A Collaboration That Began With a Disastrous Lunch

By STEPHANIE STROM

In the annals of academic rivalries, perhaps none is fiercer than the crosstown one between Harvard and the Massachusetts Institute of Technology.

So getting both institutions to contribute their names, faculty, staff and money — big money —to a joint research institute was akin to negotiating a truce between Montagues and Capulets.

Eric Lander, the institute’s founder, had laid the groundwork for a joint venture: For his genomics center at the Whitehead Institute at M.I.T., he had tapped the expertise of doctors and scientists at Harvard’s medical school and its affiliated hospitals.

“Eric felt, rightly, that while M.I.T. had wonderful computer science, engineering, physics, research, unless you formally involved Harvard and the hospitals and the medical science, you would get into trouble,” said Dr. David Baltimore, the Nobel Prize biologist who introduced Dr. Lander to the billionaire philanthropist Eli Broad.

Mr. Broad and his wife, Edythe, agreed to be the keystone supporters of the new institute. But first the two giants at either end of Massachusetts Avenue had to be convinced.

The first formal meeting to discuss it took place over lunch at the Harvard Faculty Club. One of the few things that everyone who attended can agree on is that it was pretty much a disaster.

Dr. Steven E. Hyman, then the Harvard provost, recalls that the institutions’ presidents — Lawrence H. Summers of Harvard and Charles M. Vest of M.I.T. — approached it from different angles: Dr. Vest saw it as a chance to build relationships, while Dr. Summers “was very transactional and impatient, like he always is.”

Dr. Summers does not dispute that. “There had been a certain amount of keeping things going on happy talk,” he said in an interview, “and I thought it better to surface some problems that were going to come up.”

Dr. Vest had to contend with the reluctance of his own trustees to share the Whitehead’s prestige and resources with Harvard. “They kept saying, ‘Why do you want to let the camel’s nose under the tent?’ ” he recalled.”

But he realized that to achieve Dr. Lander’s vision, M.I.T. needed Harvard’s medical resources. So after the dreadful lunch, Dr. Vest called Dr. Summers. “There is a kind of warm and altruistic side of Larry,” he said, adding that finally “we both decided it was just the right thing to do.”

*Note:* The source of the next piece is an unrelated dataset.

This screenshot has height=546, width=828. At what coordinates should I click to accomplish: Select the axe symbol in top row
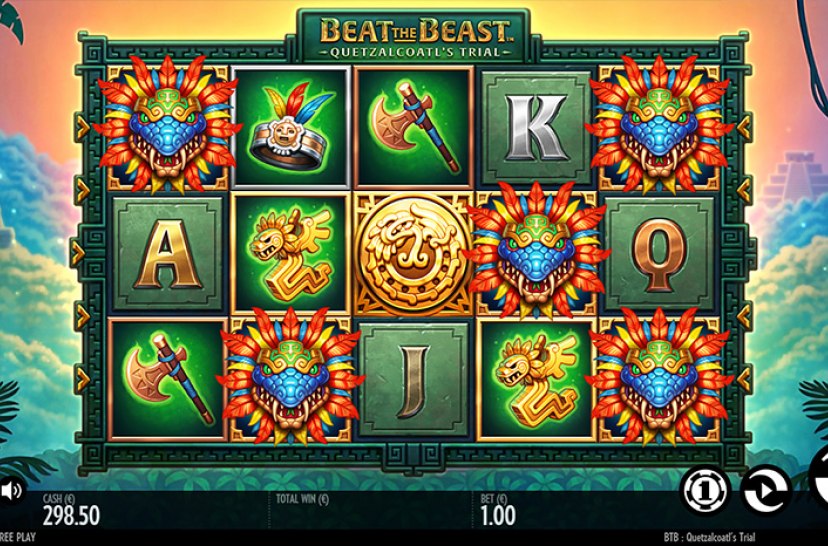pos(413,127)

The two presidents left it to their provosts to hammer out the deal over a long series of breakfasts and dinners, many with “lawyers, guns and money” — and far worse than the lunch at the faculty club, said Dr. Hyman, now himself a visiting scholar at Broad.

M.I.T. has an orderly, centralized decision-making process; Harvard’s is highly decentralized. Harvard’s hospitals — Massachusetts General, Dana-Farber, and Brigham and Women’s — were worried that the new institute would cannibalize their best investigators. Decisions had to be made about issues like intellectual property and how grant money would be assigned to the various partners. “It was a messy process involving big personalities and different cultures, ripe for misunderstanding,” Dr. Hyman said. Still, as Dr. Summers recalled, “it was a no-brainer that Harvard had to be part of it.” He added, “I doubt there is anything more important that Harvard has done in the last quarter century.”

Today, the Broad Institute is a stand-alone entity that is still a joint venture of Harvard and M.I.T. Mr. and Mrs. Broad have pledged a total of $600 million to support it. For their part, said Mr. Broad, who has built two major businesses — KB Homes and the insurance company SunAmerica, now owned by A.I.G. — “my wife and I believe the most important thing we will have done in our lifetime is to be involved with the creating of the Broad Institute.”